Wyman’s has been around for 144 years, but back then, the business wasn’t berries.
“The company started as a canning company years ago, and it was a seafood canning company,” says Vice President of Sales Tom Gardner.
Gardner says that the original Jasper Wyman in 1874 staked his livelihood on Down East Maine’s other big product: seafood. Wyman canned clams, sardines and even, to the horror of modern Maine foodies, lobster.
But over the next several decades, the Wyman family started to tune into what was still a fairly unexploited resource around them: the rocky barrens stretching across eastern Maine and Canada.
“I don’t know how much you know about wild blueberries, but this is the only geography where the plant thrives. It’s been here for thousands of years and we pretty much manage it, but you won’t find wild blueberries in commercial quantities outside of this geography,” Gardner says.
Over the 20th century, the company tightened its focus on the wild blueberries around them, finally exiting the seafood canning industry altogether in the 1980s.
What started as a modest and very regional company is now the biggest producer of wild blueberries in the U.S., and the second biggest frozen fruit company after Dole, thanks in no small part to growing interest in antioxidants and “superfoods.”
A serving of wild blueberries, as it turns out, is high in antioxidants, and that has helped the wild blueberry recast its role from fattening pie filler, to global health food.
“Japan and the Japanese consumer was onto the health benefits of wild blueberries even before many of the consumers here in the United States, so there was demand there for it. And the same thing happened in Korea — we were actually getting phone calls, which is a really good place to be if you’re a salesperson, to get a customer calling you,” Gardner says.
As with most private companies, the precise figures are purposely cloaked in mystery, but Gardner says Wyman’s ships well in excess of a million pounds of the berries to South Korea each year, with more pounds destined to Japan.

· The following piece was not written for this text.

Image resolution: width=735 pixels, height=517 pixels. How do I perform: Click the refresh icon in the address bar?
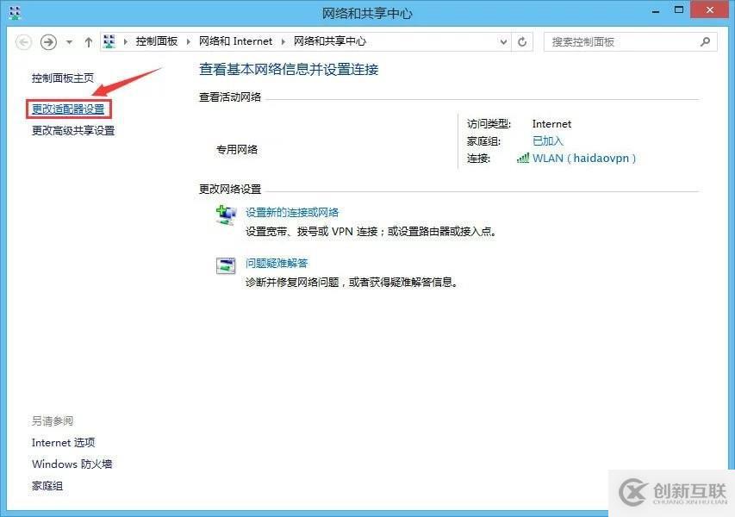tap(522, 41)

The company is just starting to enter China as well.
Wyman’s marketing strategy focuses on the “wild” part of its label, and ways to further distance the product from the larger, cultivated berries, which are also starting to enter freezer cases around the world.
Gardner says a few years ago, Wyman’s officially became “Wyman’s of Maine.”
“I think whether you’re in Japan or California, when you say ‘Maine’ to people, they think of rugged, pure, natural, and that fits very well with our product,” he says. “Maine, and trying to leverage that in our selling story, is very important.”
Of course, it wasn’t all about the magic of marketing. A free trade deal with South Korea in 2012 eased the tariff burdens for companies like Wyman’s looking to sell there. Recent suggestions from President Donald Trump of a potential repeal of that deal has the company taking notice, but Gardner says they’ll take a “wait and see” approach, for now.
In addition to component and retail sales into South Korea, Gardner says Wyman’s wholesale customers include some of the biggest yogurt and food companies in the world, so the Wyman’s wild berries really could be anywhere.
Asked whether he wonders where the company’s berries might end up being sold, Gardner says, “All the time.
“If you’re in sales, you know that these berries, these packages, could go to — could be 25-50 foreign markets. You could see our blueberries in Dubai next week. It’s possible.”
And of course, the company is always looking for a bigger piece of the pie. The next slice? Singapore, Vietnam and Malaysia.